■ WHAT YOU ARE ASKED TO DO
Starting at the first line of the data below, retype every line up to and including the one containing "Task: Click the second VaxVoIP result favicon".
• • • • • • •
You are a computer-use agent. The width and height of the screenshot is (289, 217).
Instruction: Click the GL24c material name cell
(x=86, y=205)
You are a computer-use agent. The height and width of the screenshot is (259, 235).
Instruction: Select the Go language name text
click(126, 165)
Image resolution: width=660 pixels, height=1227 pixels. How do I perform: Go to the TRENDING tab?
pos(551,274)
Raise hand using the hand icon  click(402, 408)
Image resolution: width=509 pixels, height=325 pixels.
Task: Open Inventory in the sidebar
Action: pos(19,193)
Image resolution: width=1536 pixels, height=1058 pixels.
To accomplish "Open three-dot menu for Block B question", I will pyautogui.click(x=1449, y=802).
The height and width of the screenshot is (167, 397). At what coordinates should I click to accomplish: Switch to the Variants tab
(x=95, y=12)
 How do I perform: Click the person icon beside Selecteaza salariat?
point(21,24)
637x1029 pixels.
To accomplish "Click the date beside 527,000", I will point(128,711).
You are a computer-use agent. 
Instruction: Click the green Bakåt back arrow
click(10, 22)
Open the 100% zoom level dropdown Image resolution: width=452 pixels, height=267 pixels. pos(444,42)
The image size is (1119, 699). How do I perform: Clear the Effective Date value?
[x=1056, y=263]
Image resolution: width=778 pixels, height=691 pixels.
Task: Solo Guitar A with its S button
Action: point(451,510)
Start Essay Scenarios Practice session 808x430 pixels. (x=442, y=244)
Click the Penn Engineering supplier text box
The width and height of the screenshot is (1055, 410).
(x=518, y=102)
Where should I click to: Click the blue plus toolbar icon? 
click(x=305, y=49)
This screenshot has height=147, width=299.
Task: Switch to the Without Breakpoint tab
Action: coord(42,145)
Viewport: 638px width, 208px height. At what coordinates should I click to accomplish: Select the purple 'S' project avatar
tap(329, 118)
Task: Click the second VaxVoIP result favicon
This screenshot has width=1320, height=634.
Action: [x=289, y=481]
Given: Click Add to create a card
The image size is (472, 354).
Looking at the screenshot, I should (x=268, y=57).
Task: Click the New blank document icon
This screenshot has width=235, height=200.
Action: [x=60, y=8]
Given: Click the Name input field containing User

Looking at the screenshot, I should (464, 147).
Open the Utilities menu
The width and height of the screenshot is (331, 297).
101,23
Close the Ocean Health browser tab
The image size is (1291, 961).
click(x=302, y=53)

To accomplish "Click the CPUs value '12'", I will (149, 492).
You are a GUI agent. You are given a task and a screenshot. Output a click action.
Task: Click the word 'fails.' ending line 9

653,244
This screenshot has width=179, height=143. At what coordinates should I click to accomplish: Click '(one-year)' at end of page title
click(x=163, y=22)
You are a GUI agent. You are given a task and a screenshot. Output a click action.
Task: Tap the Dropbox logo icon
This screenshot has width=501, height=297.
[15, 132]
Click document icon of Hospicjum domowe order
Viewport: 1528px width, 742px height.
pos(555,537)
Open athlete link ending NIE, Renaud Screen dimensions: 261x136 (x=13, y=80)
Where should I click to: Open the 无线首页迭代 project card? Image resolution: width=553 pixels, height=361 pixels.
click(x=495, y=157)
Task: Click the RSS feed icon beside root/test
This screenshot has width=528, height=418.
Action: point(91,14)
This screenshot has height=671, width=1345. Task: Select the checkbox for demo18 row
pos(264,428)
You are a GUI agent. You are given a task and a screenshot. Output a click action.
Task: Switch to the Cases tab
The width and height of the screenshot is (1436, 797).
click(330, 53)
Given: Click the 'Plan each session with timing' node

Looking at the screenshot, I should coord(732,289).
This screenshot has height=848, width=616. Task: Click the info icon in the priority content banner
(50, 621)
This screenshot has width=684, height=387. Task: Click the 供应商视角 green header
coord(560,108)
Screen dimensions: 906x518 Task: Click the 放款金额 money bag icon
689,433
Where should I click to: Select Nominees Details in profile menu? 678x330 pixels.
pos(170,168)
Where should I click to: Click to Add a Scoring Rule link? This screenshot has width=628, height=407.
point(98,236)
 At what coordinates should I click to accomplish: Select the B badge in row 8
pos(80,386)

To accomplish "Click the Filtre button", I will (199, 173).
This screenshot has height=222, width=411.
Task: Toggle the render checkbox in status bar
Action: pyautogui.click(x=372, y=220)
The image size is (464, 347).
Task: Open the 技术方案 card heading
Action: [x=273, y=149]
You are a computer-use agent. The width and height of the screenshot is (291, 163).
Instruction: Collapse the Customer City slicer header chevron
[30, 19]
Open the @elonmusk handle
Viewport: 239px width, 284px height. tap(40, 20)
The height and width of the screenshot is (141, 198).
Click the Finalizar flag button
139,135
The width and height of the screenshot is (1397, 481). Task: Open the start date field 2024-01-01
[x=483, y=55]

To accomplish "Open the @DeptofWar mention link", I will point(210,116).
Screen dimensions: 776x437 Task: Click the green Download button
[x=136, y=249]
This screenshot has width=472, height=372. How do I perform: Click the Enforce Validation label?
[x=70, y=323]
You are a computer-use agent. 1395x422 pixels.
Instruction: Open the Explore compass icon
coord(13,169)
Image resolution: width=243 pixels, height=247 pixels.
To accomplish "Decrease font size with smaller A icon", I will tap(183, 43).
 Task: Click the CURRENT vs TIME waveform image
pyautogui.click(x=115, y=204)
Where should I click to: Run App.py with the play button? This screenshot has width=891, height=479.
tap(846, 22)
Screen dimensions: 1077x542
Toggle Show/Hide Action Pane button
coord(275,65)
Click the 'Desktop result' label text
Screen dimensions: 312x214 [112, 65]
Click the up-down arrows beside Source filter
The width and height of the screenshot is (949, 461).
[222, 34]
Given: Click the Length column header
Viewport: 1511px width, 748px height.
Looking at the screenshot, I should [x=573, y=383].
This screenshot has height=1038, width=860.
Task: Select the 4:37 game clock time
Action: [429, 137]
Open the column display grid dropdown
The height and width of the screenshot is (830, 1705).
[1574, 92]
• • • • • • •
■ YOUR RESPONSE
You are a computer-use agent. The width and height of the screenshot is (289, 217).
Instruction: Click the GL24c material name cell
(x=86, y=205)
You are a computer-use agent. The height and width of the screenshot is (259, 235).
Instruction: Select the Go language name text
click(126, 165)
Image resolution: width=660 pixels, height=1227 pixels. How do I perform: Go to the TRENDING tab?
pos(551,274)
Raise hand using the hand icon  click(402, 408)
Image resolution: width=509 pixels, height=325 pixels.
Task: Open Inventory in the sidebar
Action: pos(19,193)
Image resolution: width=1536 pixels, height=1058 pixels.
To accomplish "Open three-dot menu for Block B question", I will pyautogui.click(x=1449, y=802).
The height and width of the screenshot is (167, 397). At what coordinates should I click to accomplish: Switch to the Variants tab
(x=95, y=12)
 How do I perform: Click the person icon beside Selecteaza salariat?
point(21,24)
637x1029 pixels.
To accomplish "Click the date beside 527,000", I will point(128,711).
You are a computer-use agent. 
Instruction: Click the green Bakåt back arrow
click(10, 22)
Open the 100% zoom level dropdown Image resolution: width=452 pixels, height=267 pixels. pos(444,42)
The image size is (1119, 699). How do I perform: Clear the Effective Date value?
[x=1056, y=263]
Image resolution: width=778 pixels, height=691 pixels.
Task: Solo Guitar A with its S button
Action: point(451,510)
Start Essay Scenarios Practice session 808x430 pixels. (x=442, y=244)
Click the Penn Engineering supplier text box
The width and height of the screenshot is (1055, 410).
(x=518, y=102)
Where should I click to: Click the blue plus toolbar icon? 
click(x=305, y=49)
This screenshot has height=147, width=299.
Task: Switch to the Without Breakpoint tab
Action: coord(42,145)
Viewport: 638px width, 208px height. At what coordinates should I click to accomplish: Select the purple 'S' project avatar
tap(329, 118)
Task: Click the second VaxVoIP result favicon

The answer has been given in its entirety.